Así como sería una locura que usted confunda el color rojo de “pare” de un semáforo con el color verde de “siga”, jamás debería confundir que Dios sea paciente con otra cosa.

La paciencia de divina puede definirse como la bondad de Dios al retener por un periodo de tiempo el castigo de los que pecan. La paciencia divina es aquel aspecto de la bondad o misericordia de Dios, en virtud de cual el soporta al obstinado y malvado a pesar de su persistente desobediencia. Eso quiere decir que Dios es completamente consciente que aquel individuo está quebrantando sus inmodificables leyes morales, que las está transgrediendo impíamente, que persiste en su desafío de manera rebelde, pero en un acto de longanimidad, lo soporta y retiene el castigo por un tiempo.
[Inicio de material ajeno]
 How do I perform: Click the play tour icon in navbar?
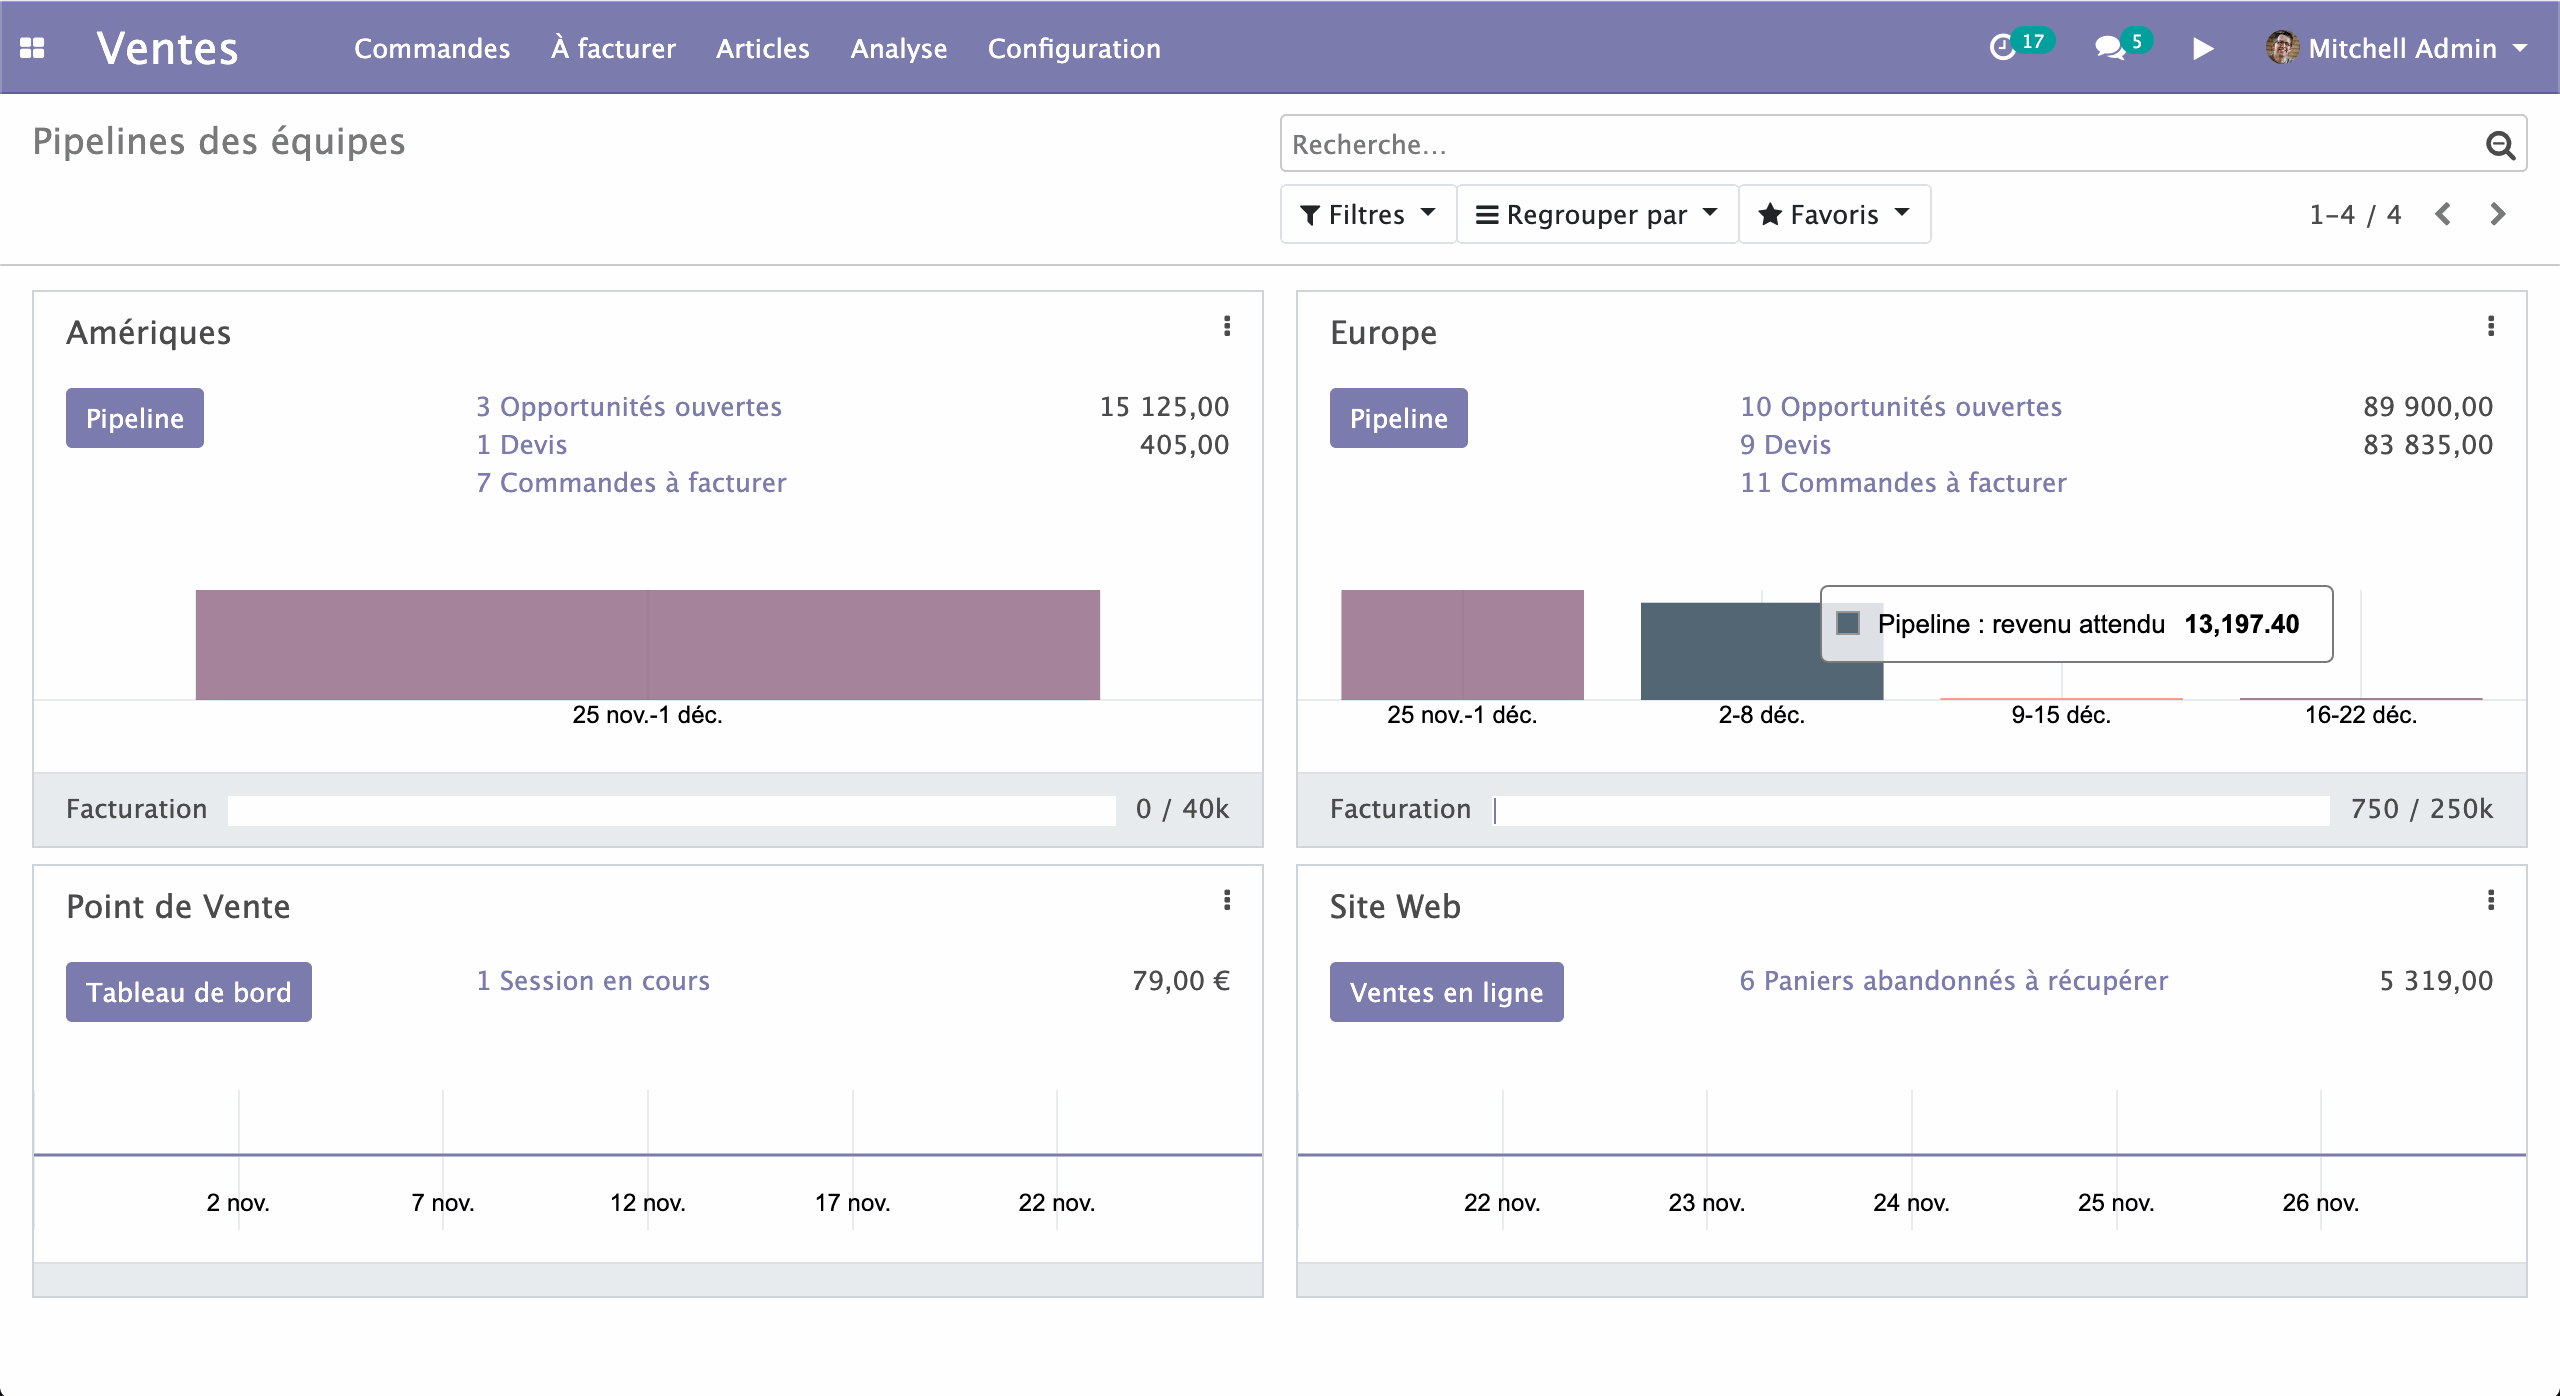(x=2202, y=48)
Él aplaza por un tiempo el juicio que este pecador y su pecado merece. Usted debe comprender que tan solo una sola transgresión de la ley lo hace a uno culpable y merecedor del juicio de Dios (St.2:10-11) y que si Él quisiera castigarlo, estaría en su justo derecho.


Pero la paciencia de Dios no es eterna. Según su voluntad, Él puede acabarla en vida de un individuo o cuando empiece para éste, la eternidad. Sea en vida, o lo que es más común, cuando el hombre muera, Dios demandará la justa pena por cada transgresión a su voluntad. Llegará un día en que la paciencia de Dios se agotará para los individuos no arrepentidos, el plazo que Dios le dio para ejecutar el castigo, habrá llegado y el individuo experimentará aquello que el buen Dios no se hubiese complacido en darle (Rom.2:6).
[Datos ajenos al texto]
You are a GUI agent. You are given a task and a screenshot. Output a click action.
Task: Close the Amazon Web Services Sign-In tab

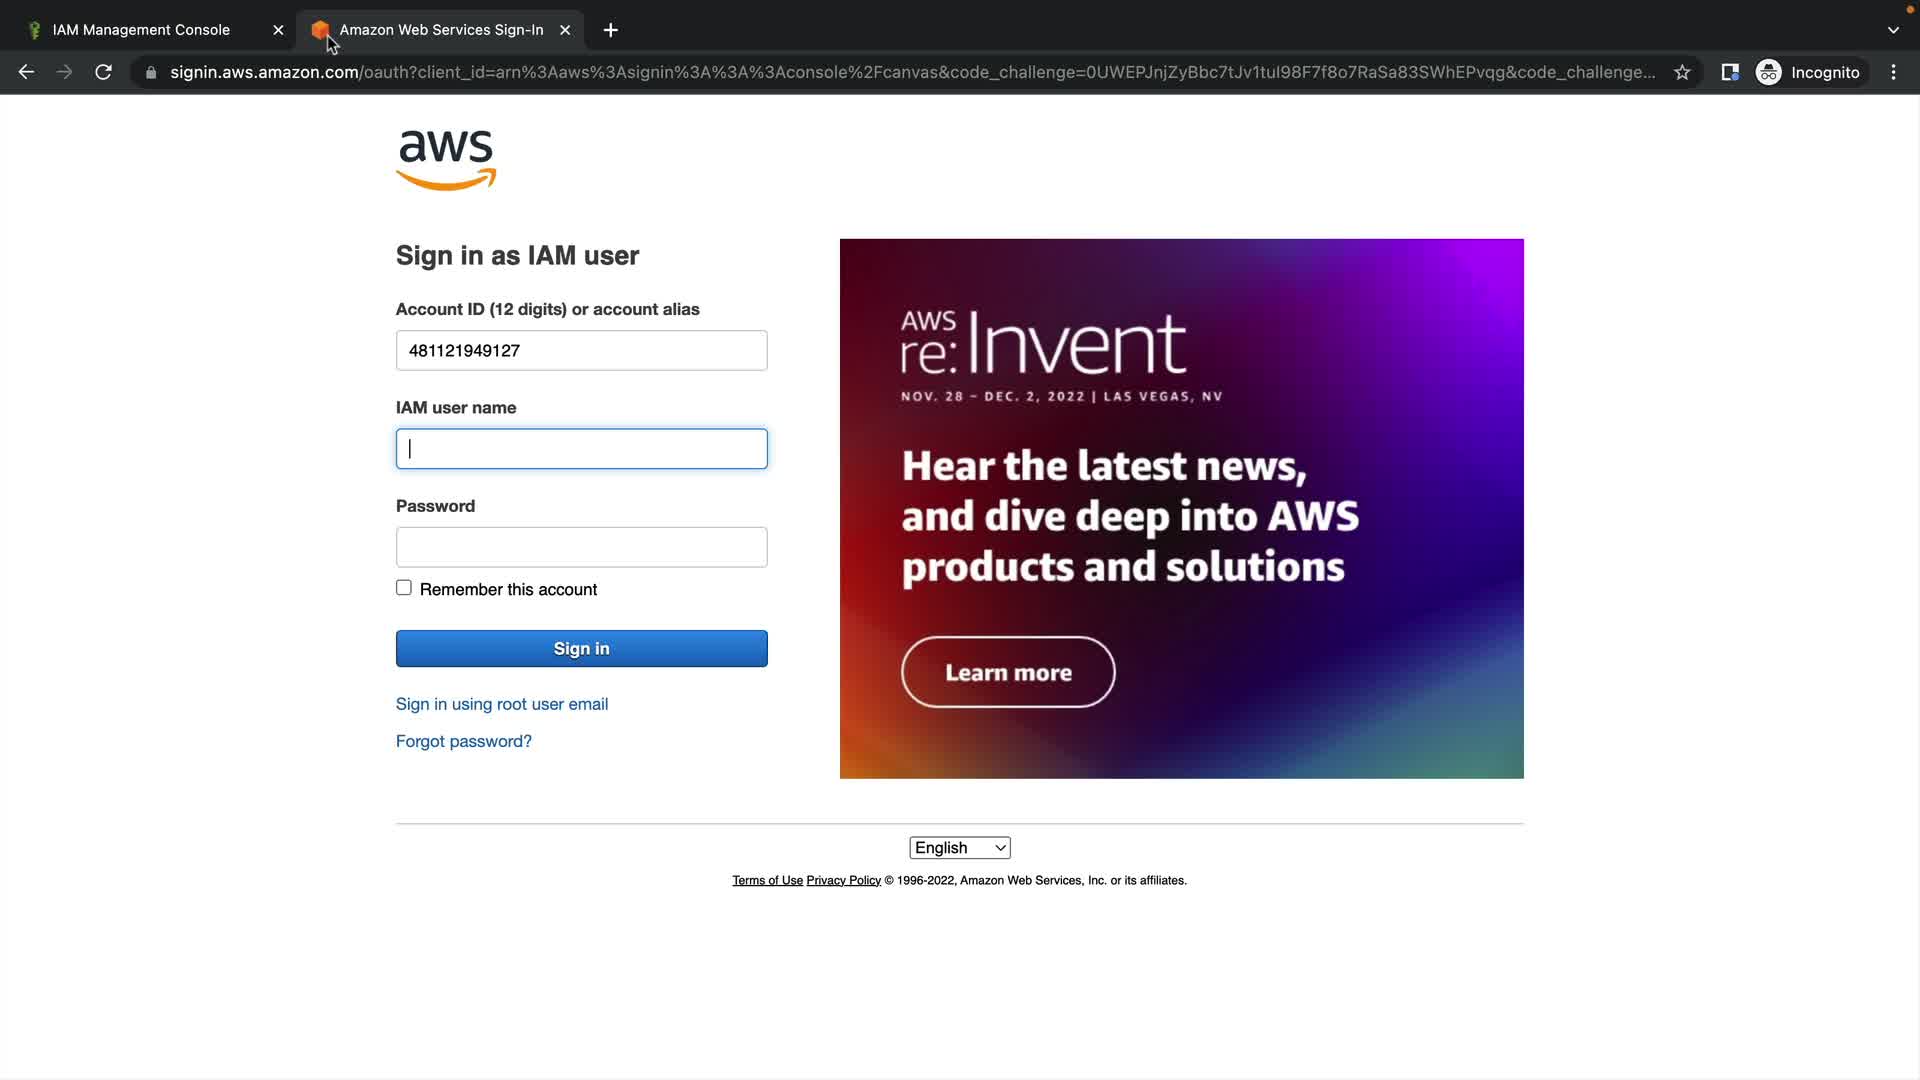click(x=565, y=30)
El hombre abusa de la paciencia de Dios al mirar que Él no hace correr su ira inmediatamente. Se dice en la Biblia que Dios es lento para la ira o Paciente (Sal.103:8; 145:8). No se puede confundir la paciencia de Dios con ceguera, complacencia, debilidad o conformismo con el pecado porque: ‘Muy limpio eres de ojos para ver el mal, ni puedes ver el agravio’ (Hbc.1:13). Con su paciencia Dios busca el arrepentimiento del individuo, no más pecado. Él espera que al no derramar el ardor de su ira que todo pecado merece, el ser humano reconozca su pecado y se corrija (Rom.2:4; 2 Pd.3:9 y 15a). ¡Qué lamentable que muchos hombres apreciarán la paciencia de Dios cuando esta se haya acabado para siempre! Para los hijos de Dios, la ira divina por sus pecados, se vindicó el día del sacrificio de Cristo en la cruz. Ellos han creído en Cristo en arrepentimiento y fe y nunca serán objeto de castigo de Dios, aunque muchas veces sí de su disciplina.  


Quiero hacer un llamado para que nadie abuse de la paciencia de Dios. La manera más común y natural de abusar de ella es seguir en una conducta pecaminosa sin arrepentirse. Es tentar a Dios pecar y animarse a seguirlo haciendo al ver que no hubo truenos y centellas sobre nuestra vida por eso. Sin arrepentimiento y confesión no hay perdón y si no hay perdón la paciencia no cubrirá para siempre. Si la paciencia de Dios es para estimularnos al arrepentimiento, debemos estar dispuestos para arrepentirnos no solo de algunos pecados sino de todos y no solo de los pecados sino del pecado en general.